O pacto abrange um conjunto populacional de cerca de 720 milhões de pessoas e une economias que somam um Produto Interno Bruto estimado em US$ 22 trilhões, aproximadamente R$ 118 trilhões. Esses valores correspondem a quase 20% do total da riqueza produzida mundialmente.

As medidas contidas no tratado visam diversificar as parcerias comerciais de ambas as regiões, reduzindo a dependência de grandes blocos econômicos, como Estados Unidos e China, em meio a um cenário global de protecionismo crescente.

Eliminação de tarifas amplia comércio bilateral

O principal impacto do acordo será a remoção de impostos sobre mais de 90% dos itens negociados entre as partes. Com isso, produtos industriais europeus — incluindo automóveis, máquinas e artigos farmacêuticos — terão entrada facilitada nos mercados do Mercosul. Em contrapartida, exportadores sul-americanos passarão a dispor de condições preferenciais para oferecer commodities como carne bovina e soja na Europa.
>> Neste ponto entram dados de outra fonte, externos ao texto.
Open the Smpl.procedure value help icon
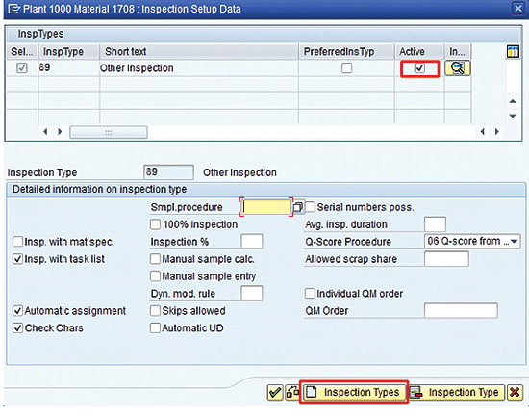Screen dimensions: 529x418 (x=297, y=207)
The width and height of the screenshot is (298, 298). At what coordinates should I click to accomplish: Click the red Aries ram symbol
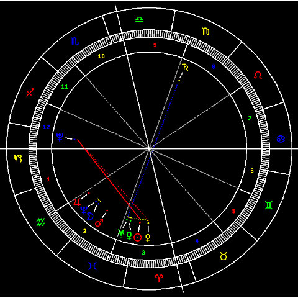click(x=159, y=278)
O texto do tratado incorpora cláusulas de salvaguarda para proteger o setor agropecuário europeu, atendendo a reivindicações de agricultores que receavam forte concorrência. Além disso, o acordo surge como resposta direta às tarifas impostas pelos Estados Unidos durante a gestão do então presidente Donald Trump.

Imagem: Divulgação

Apesar do simbolismo da assinatura em Assunção, o pacto ainda carece de ratificação pelos Parlamentos dos países envolvidos. Somente após esse processo legislativo o acordo poderá entrar em vigor. Na ocasião, estiveram presentes o presidente da Argentina, Javier Milei, e o chanceler brasileiro Mauro Vieira, representando o presidente Luiz Inácio Lula da Silva, que antecipou compromissos em encontro privado com líderes da UE na sexta-feira (16).

Após a conclusão dos trâmites internos de homologação, as novas condições comerciais poderão ser aplicadas, promovendo maior integração entre os dois blocos e ampliando o fluxo de bens e serviços.